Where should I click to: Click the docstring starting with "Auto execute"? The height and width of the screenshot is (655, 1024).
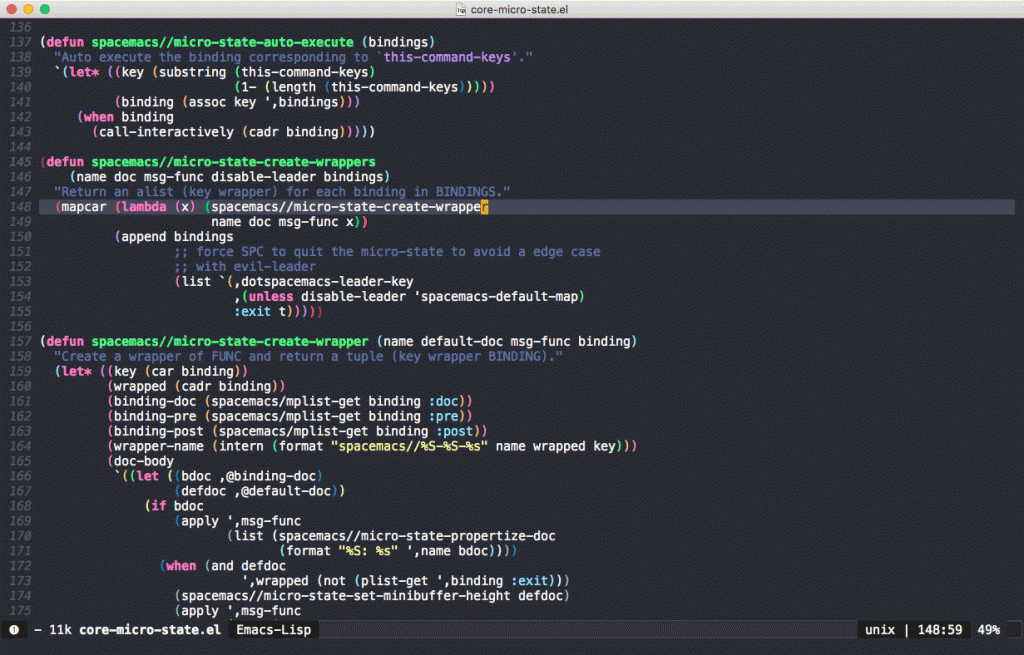tap(110, 57)
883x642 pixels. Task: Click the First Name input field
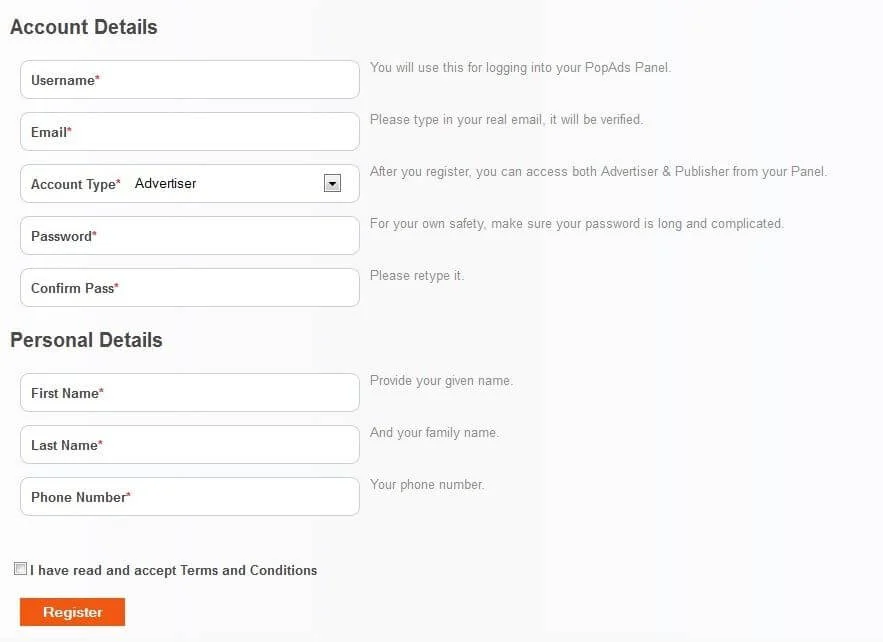click(x=189, y=392)
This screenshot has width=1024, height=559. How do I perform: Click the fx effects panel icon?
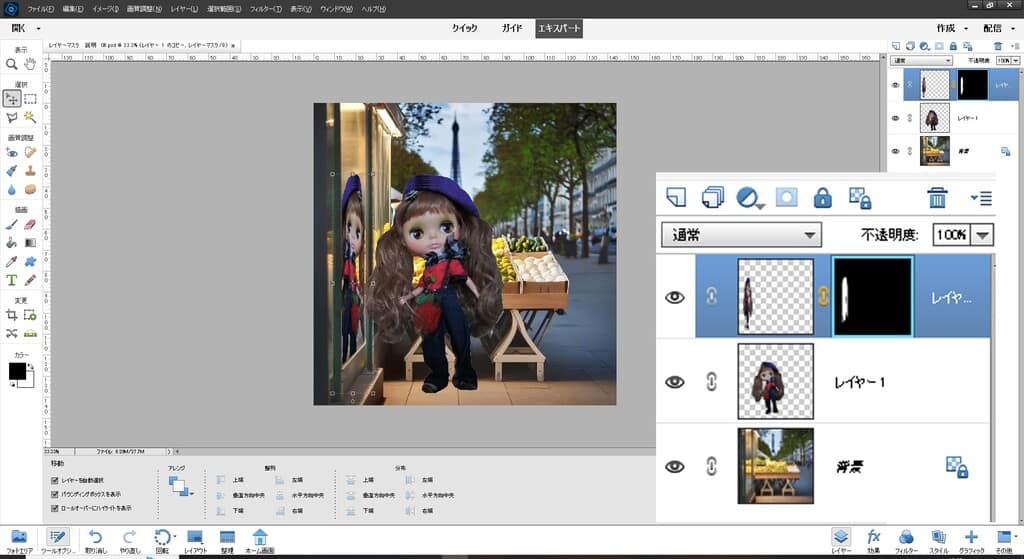[872, 537]
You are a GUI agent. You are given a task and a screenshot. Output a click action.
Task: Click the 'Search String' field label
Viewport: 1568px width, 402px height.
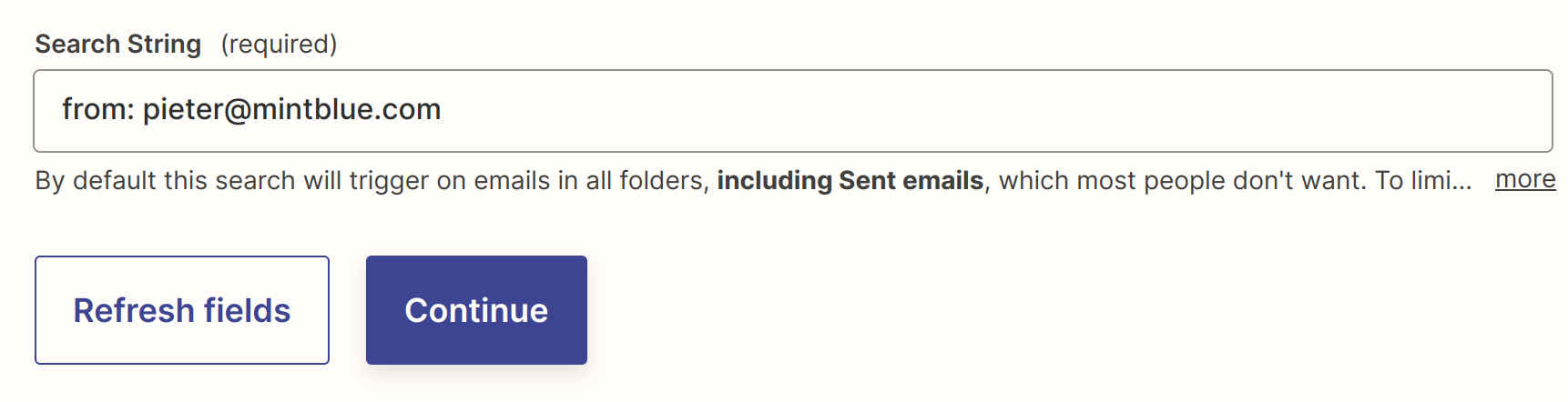pos(118,44)
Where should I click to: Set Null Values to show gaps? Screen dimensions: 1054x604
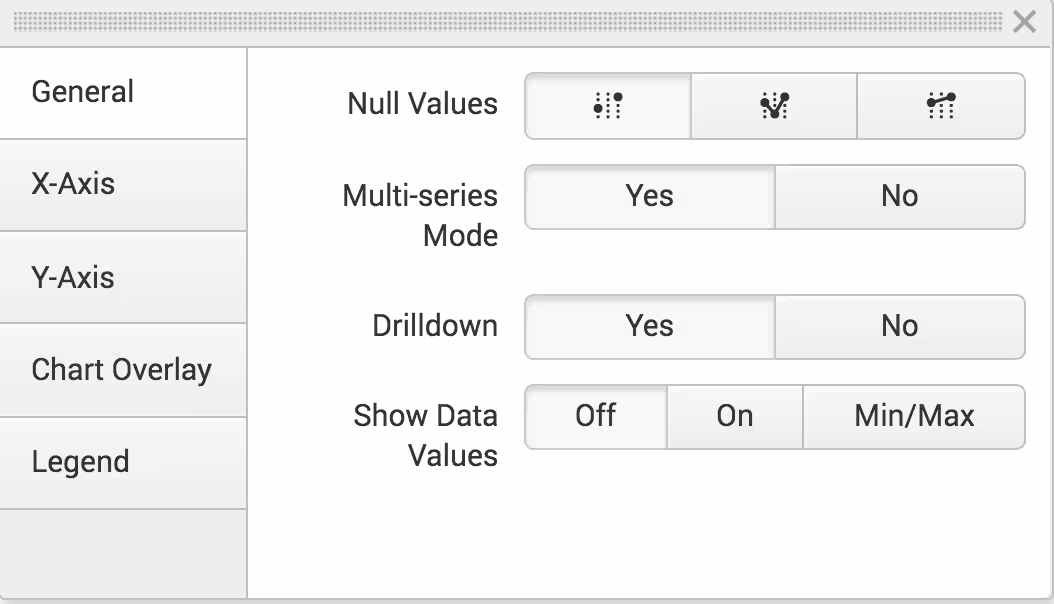point(607,105)
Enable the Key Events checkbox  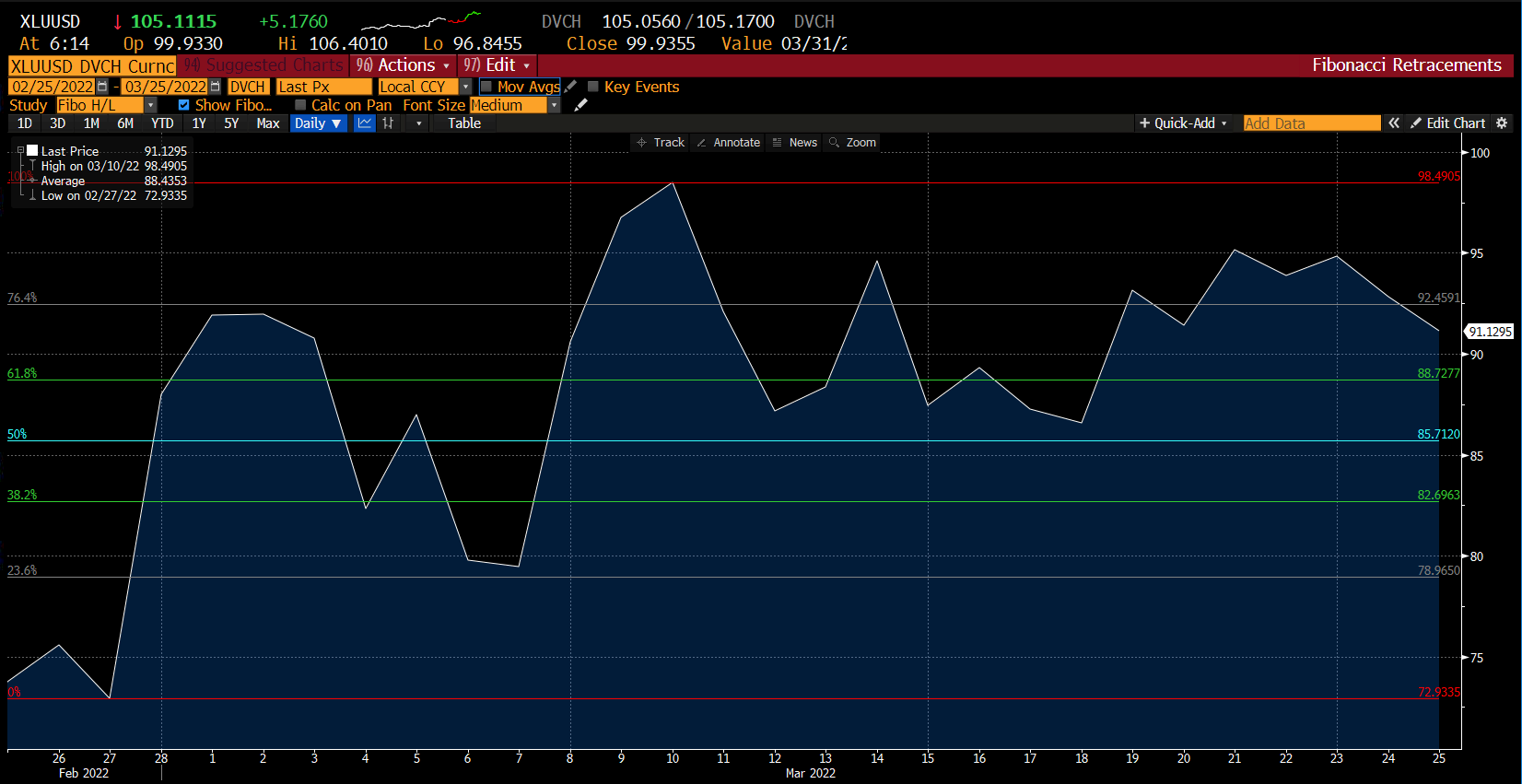[x=593, y=87]
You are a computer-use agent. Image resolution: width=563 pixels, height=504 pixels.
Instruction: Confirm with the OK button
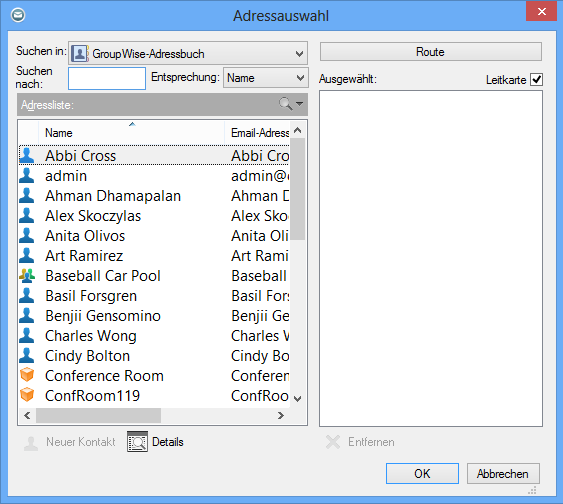coord(422,473)
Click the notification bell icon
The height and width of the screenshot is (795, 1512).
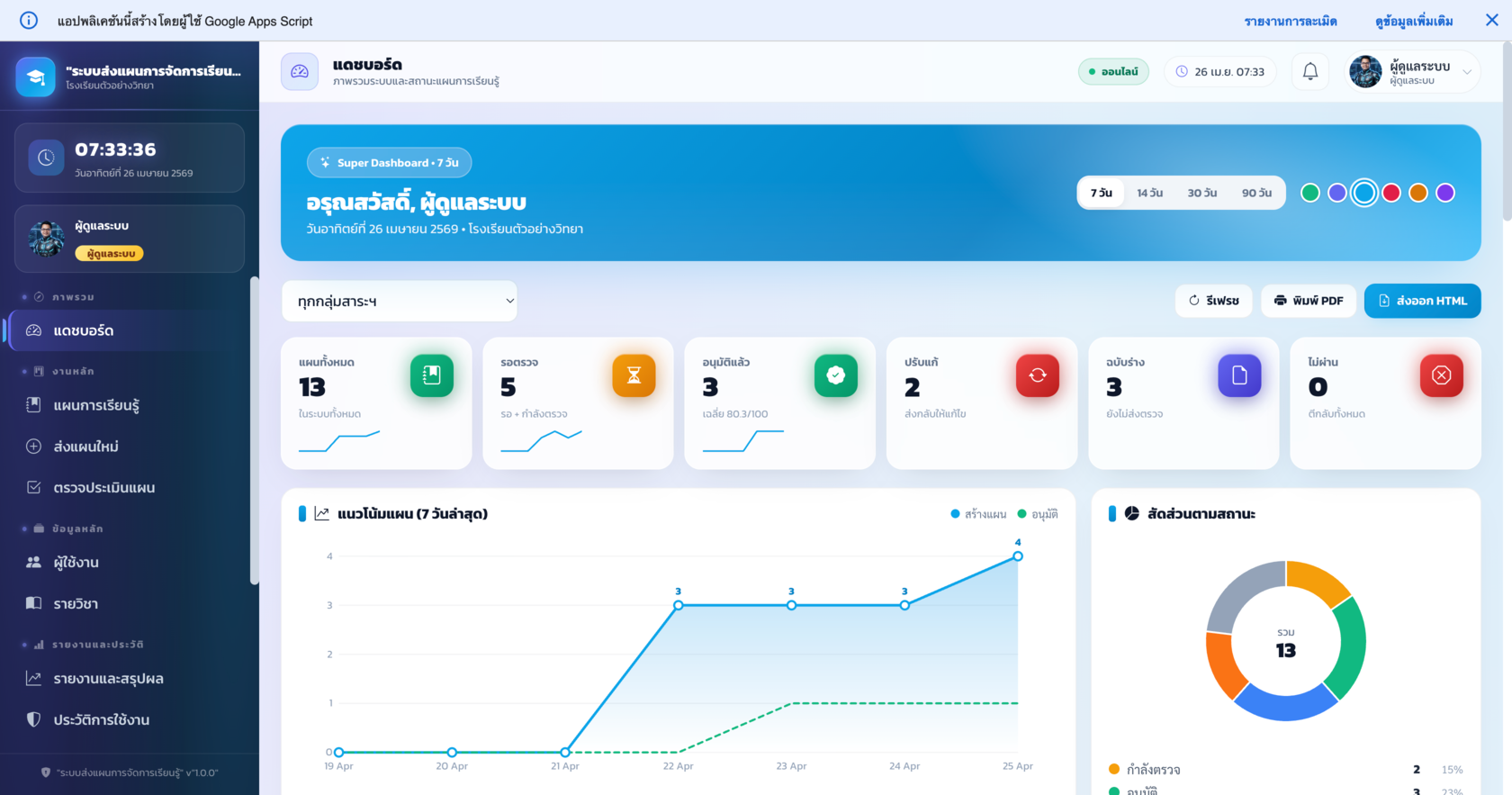(x=1310, y=72)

**Task instructions:**
Your output should consist solely of the lines from the line containing "The height and width of the screenshot is (795, 1512)." through the end of the data above, copied exactly, with images removed.

**Task solution:**
The height and width of the screenshot is (795, 1512).
(x=1310, y=72)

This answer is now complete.